July 16 (Reuters) - Sionna Therapeutics said on Tuesday

that it has acquired the exclusive rights to develop and sell

three of AbbVie's ( ABBV ) experimental therapies for cystic

fibrosis, a potentially fatal genetic condition.

WHY IT'S IMPORTANT

The licensing deal with Abbvie ( ABBV ) expands the Boston,

Massachusetts based startup's pipeline of experimental therapies

being tested to treat the genetic condition that can clog lungs

and the digestive system with mucus.

According to the National Institute of Health, nearly 40,000

children and adults in the United States and over 100,000 people

worldwide currently live with cystic fibrosis.

CONTEXT

Sionna, which is led by CEO Mike Cloonan, who has previously

held leadership roles at Sage Therapeutics ( SAGE ) and Biogen

, focuses on developing treatments targeting CFTR, a key

protein associated with worsening of cystic fibrosis.

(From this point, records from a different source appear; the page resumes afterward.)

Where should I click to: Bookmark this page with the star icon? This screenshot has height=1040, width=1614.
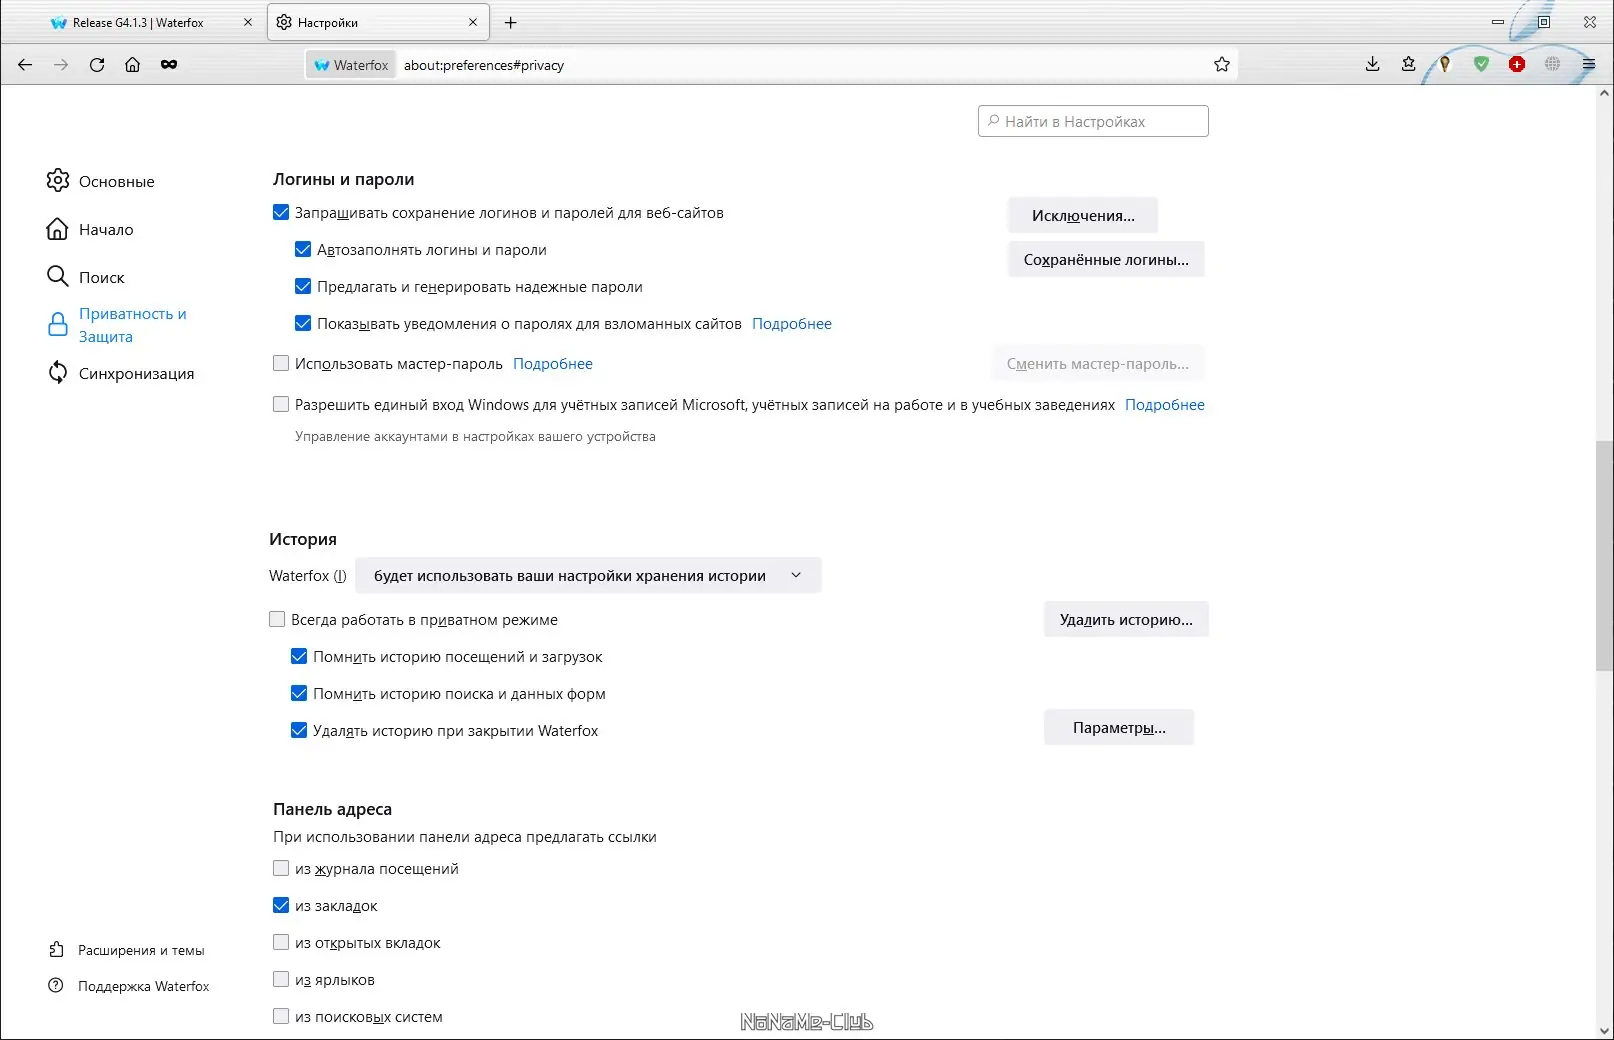1221,65
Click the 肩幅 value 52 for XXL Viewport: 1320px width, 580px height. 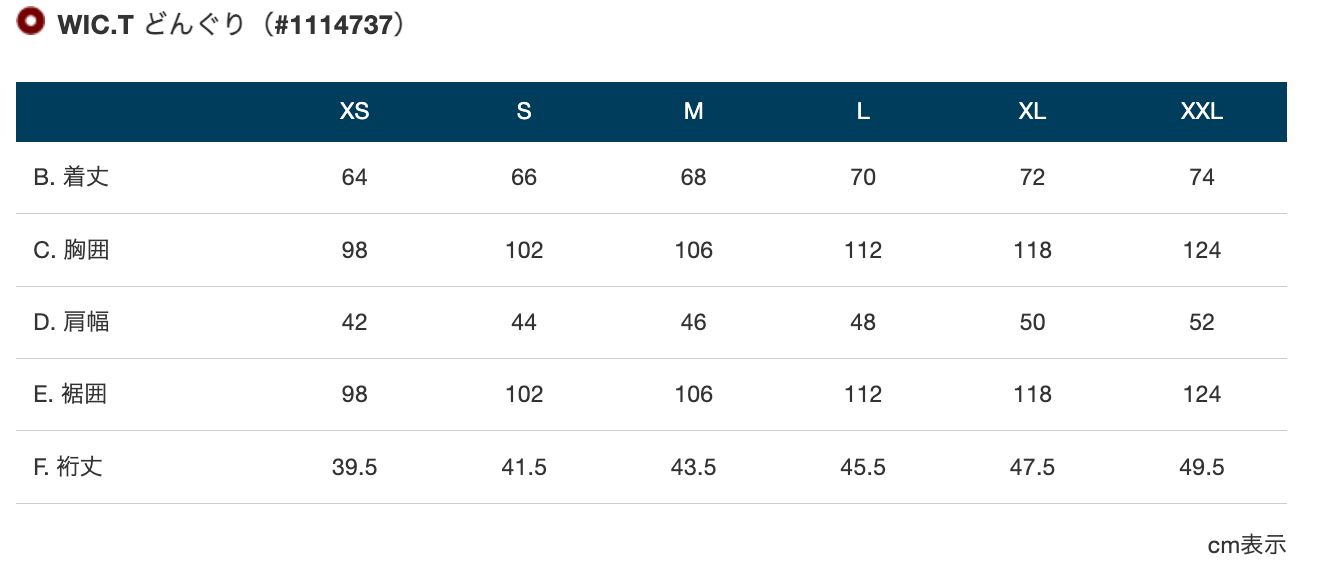coord(1202,322)
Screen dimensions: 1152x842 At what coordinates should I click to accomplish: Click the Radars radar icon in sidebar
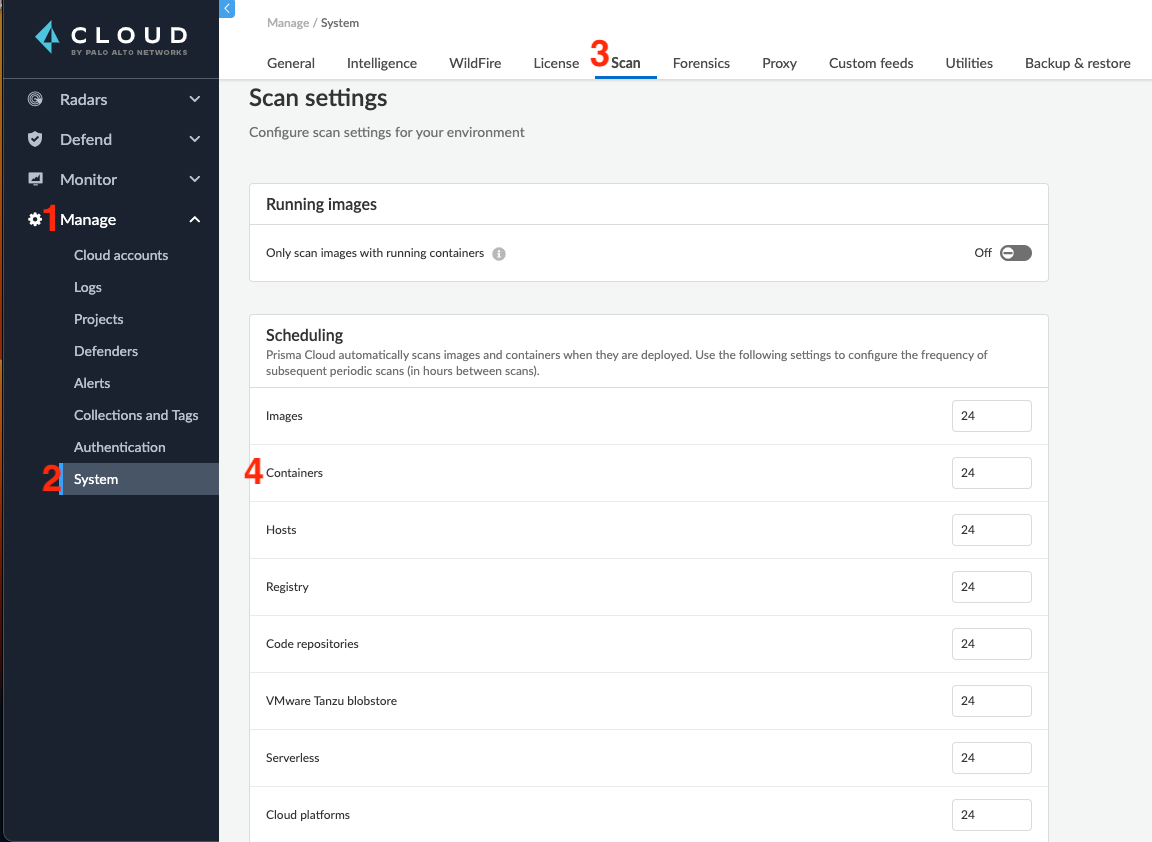tap(36, 99)
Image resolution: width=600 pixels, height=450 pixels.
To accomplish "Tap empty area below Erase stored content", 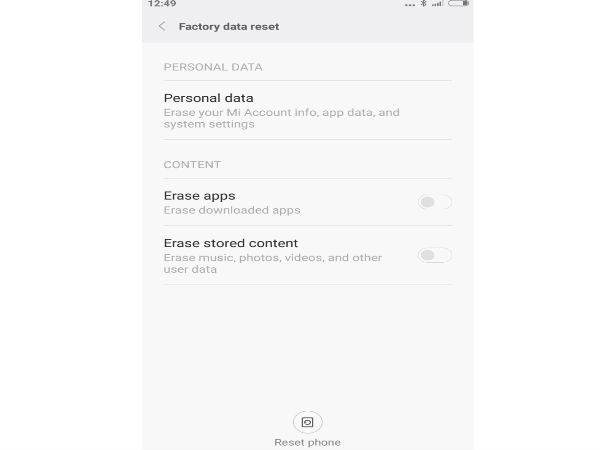I will click(x=307, y=340).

In March, the company raised $182 million in its latest

funding round and plans to use the proceeds to conduct human

trials for its experimental treatments.

BY THE NUMBERS

Under the terms of the agreement, Sionna will develop two of

AbbVie's ( ABBV ) mid-stage experimental cystic fibrosis therapies and

one early-stage therapy.

AbbVie ( ABBV ) will receive an upfront payment, an equity investment

in Sionna, and will be eligible for late-stage development and

commercial milestones, as well as royalties.

WHAT'S NEXT

Sionna will also test its own experimental therapy,

SION-109, along with one of AbbVie ( ABBV ) therapies as a potential

combination treatment.

In preclinical studies, the combination treatment showed

the potential for superior efficacy compared to current standard

treatments.

The company expects to complete a early-stage study of

SION-109 in the second half of 2024.